The Company and the Adviser anticipate that the Proposed Relief would give the Adviser greater flexibility to select, supervise, and evaluate sub-advisers without incurring the expense and potential delay of seeking specific stockholder approval to utilize their investment management expertise. Under current applicable law, the Company must call and hold a meeting of the Company’s stockholders, create and distribute proxy materials, and arrange for the solicitation of voting instructions from stockholders. This process is time-intensive, slow, and costly. Under the Proposed Relief, the Board would be able to act more quickly and with less expense to appoint a sub-adviser or materially amend an agreement with a sub-adviser.
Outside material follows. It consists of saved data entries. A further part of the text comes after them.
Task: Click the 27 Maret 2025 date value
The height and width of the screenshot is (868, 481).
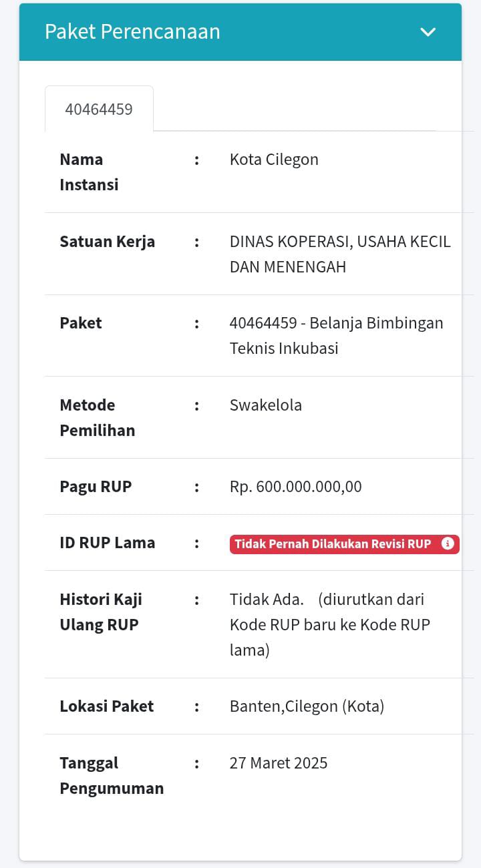Action: 279,763
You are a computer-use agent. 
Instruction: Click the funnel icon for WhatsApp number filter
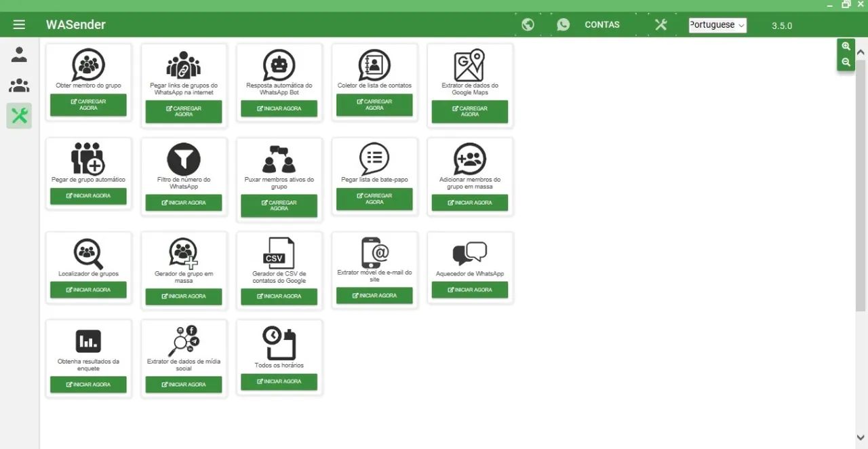coord(184,159)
What is the proposed Manager-of-Managers arrangement?
If this proposal is approved by the Company’s stockholders, the Company will submit an application with the SEC requesting that that the SEC issue the Proposed relief permitting the Adviser, with the approval of the Board, to enter into or materially modify sub-advisory agreements with unaffiliated sub-advisers without requiring stockholder approval. The Company and the Adviser anticipate that this relief would benefit stockholders to the extent that it will give the Company and the Adviser additional flexibility to implement sub-adviser changes or materially modify sub-advisory agreements with unaffiliated sub-advisers when needed, and to avoid numerous and expensive proxy solicitations. The Company will continue to obtain stockholder approval of a sub-advisory agreement with a sub-adviser considered to be an “affiliated person,” as defined in the 1940 Act, of the Company or the Adviser.
The manager-of-managers arrangement will enable the Company to operate with greater efficiency by allowing the Adviser to employ sub-advisers that are best suited to the needs of the Company, without incurring the expense and delays associated with obtaining stockholder approval of sub-advisers or sub-advisory agreements.
What are the conditions of the exemptive relief expected to be granted pursuant to the Proposed Relief?
The Company believes that under the terms of the Proposed Relief, the Company and the Adviser would be subject to several conditions imposed by the SEC. The Company would be required to continue to obtain stockholder approval to approve or materially modify a sub-advisory agreement with an affiliated sub-adviser. Further, under the conditions of the Proposed Relief, within 90 days of the adoption of a new sub-advisory agreement or a change to an existing sub-advisory arrangement, the Company’s stockholders must be provided with an information statement that contains information about the sub-adviser and sub-advisory agreement.
In addition, in order to rely on the manager-of-managers relief, a majority of the Board must consist of Independent Directors and the nomination of new or additional Independent Directors must be at the discretion of the then existing Independent Directors. The Company’s prospectus must prominently discuss the manager-of-managers arrangement, including the fact that the Adviser has ultimate responsibility (subject to oversight by the Board) to oversee the sub-advisers and recommend their hiring, termination and replacement. If an unaffiliated sub-adviser is hired or terminated, the Adviser must provide the Board with information showing the expected impact on its profitability.
What is the recommendation of the Board?
Based upon its review and after consideration of such factors and information it considered relevant, the Board, including a majority of the Independent Directors present at its July 8, 2014 meeting, approved Proposal Two and voted to recommend to stockholders that they approve the Proposal. The Board is therefore recommending that the Company’s stockholders vote “FOR” the proposed manager-of-managers arrangement for the Company, as discussed in this Proxy Statement.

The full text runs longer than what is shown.